§ Required work
Set down everything in the passage on LeBron James versus Michael Jordan from "- I believe that between" down to "than LeBron's are.", word for word.

I think that, more often than not, LeBron squeaks out a close victory over Jordan.
Since a lot of this is all conjecture predicated upon per-existing notions of how two players, who obviously never played one-on-one in their prime, would match up, this is what I believe:
- I believe that Michael Jordan is the best player ever to play basketball.
- I believe that between Jordan and James, Jordan is the superior defender.
- I believe that Jordan's drive and determination were both greater than LeBron's are.
But here's the thing, for every one of those things that I believe, there are things that I know that puts all of that in context:
- I know that LeBron will at worst be considered one of the fifteen best players ever to play the game. And I know that the gap between Jordan's skills and James' skills isn't the gulf that some might want to believe it is.
- I know that Jordan didn't exactly rack up defensive accolades guarding people like LeBron. That's not to say that he didn't guard elite players, just that he didn't guard players of LeBron's size all that often.
- I know that the idea of Jordan's competitive drive "willing" him to victory in a one-off game is kind of silly. The ethereal notions of "drive" and "determination" are surely something, but they're likely each something that manifests itself over the course of a long season, not in a quick game of one-on-one.
Look, LeBron isn't stupid. At some point he's is going to realize that he can just bully Jordan in the post area, and spend most of his time utilizing his size advantage on offense, rather than relying on jumpers. LeBron is also a good defensive player (as has been noted in answers like the ones by Jonathan Brill
and Dave Hogg
in support of LeBron, and conceded in answers that favor Jordan by User
, and Andrew Miller
). So, on one side, we've got Michael Jordan, the superior player on either side of the ball, but who faces a size mismatch on the defensive end. On the other side, there's a larger LeBron James, whose physical skills give a greater chance of having his defensive skill impact his opponent's offensive outcomes. All James has to do is frustrate Jordan a little bit more than Jordan can frustrate him, and his physical skills give him the toolbox to accomplish that task.

[Entries for locating words and elements]
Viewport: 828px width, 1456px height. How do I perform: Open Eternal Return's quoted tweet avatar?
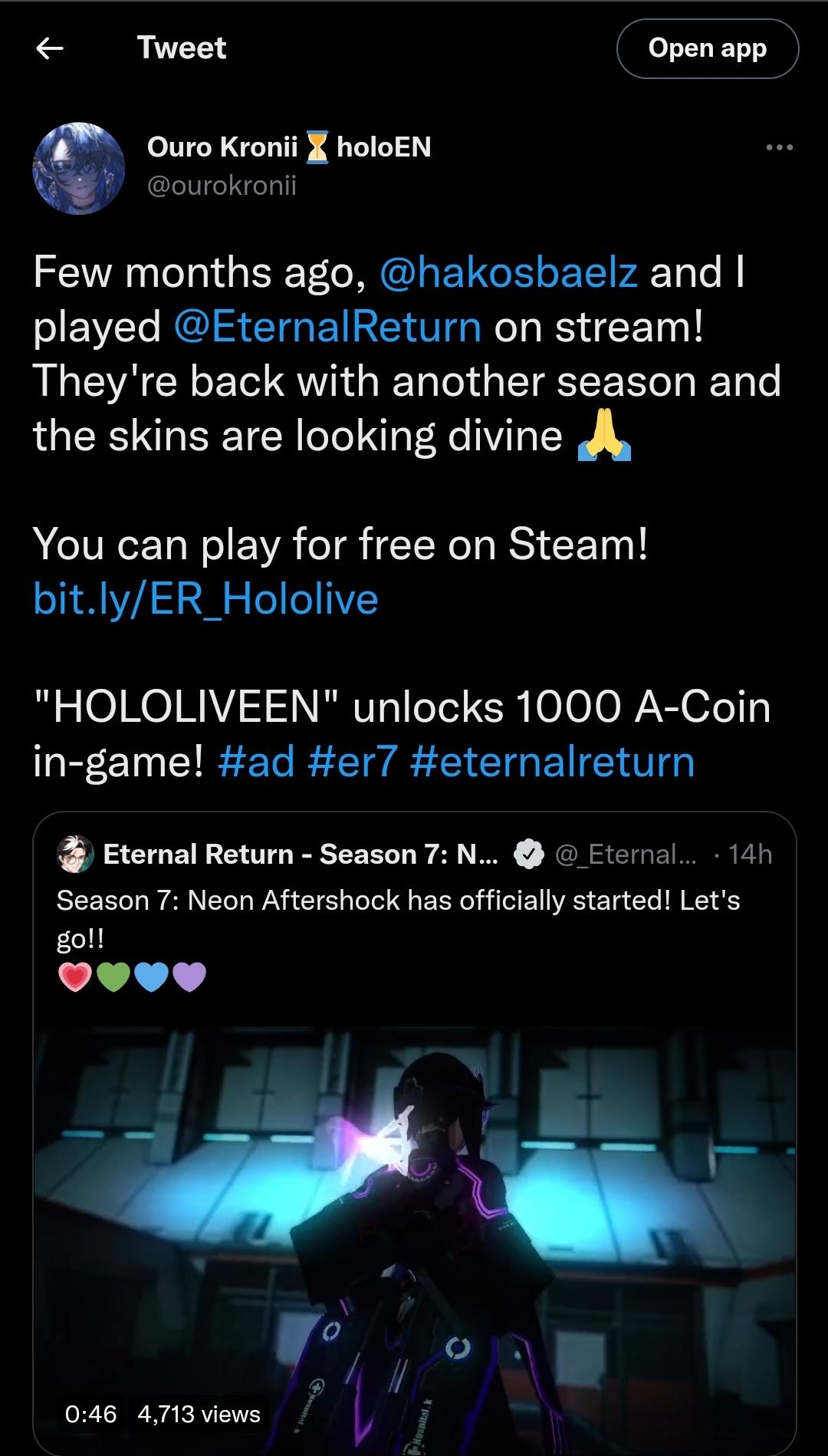point(75,854)
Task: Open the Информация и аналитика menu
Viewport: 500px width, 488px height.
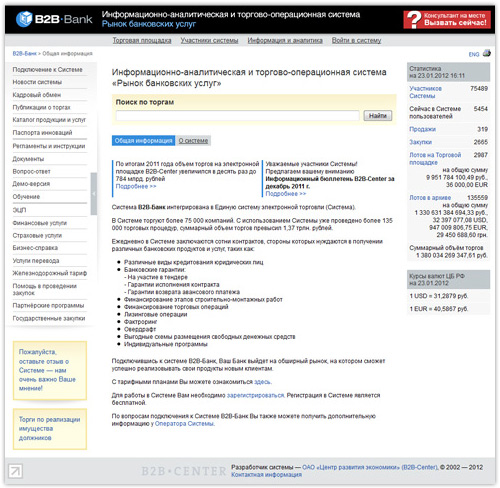Action: click(x=285, y=40)
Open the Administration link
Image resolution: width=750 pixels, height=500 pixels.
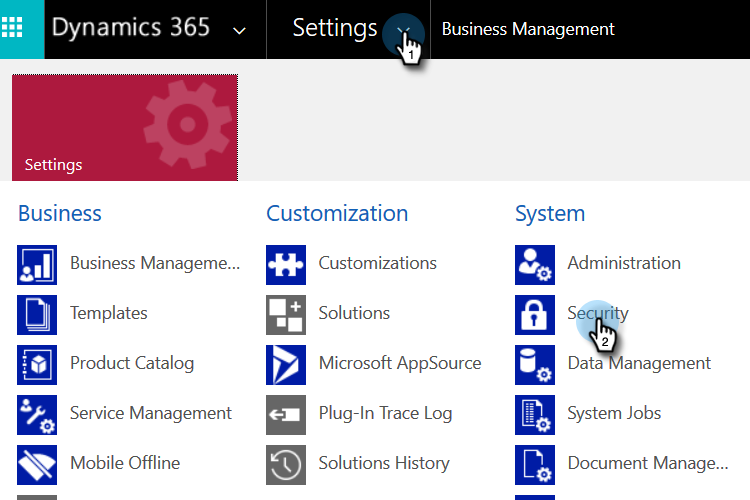tap(623, 263)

§ Result below
- I believe that between Jordan and James, Jordan is the superior defender.
- I believe that Jordan's drive and determination were both greater than LeBron's are.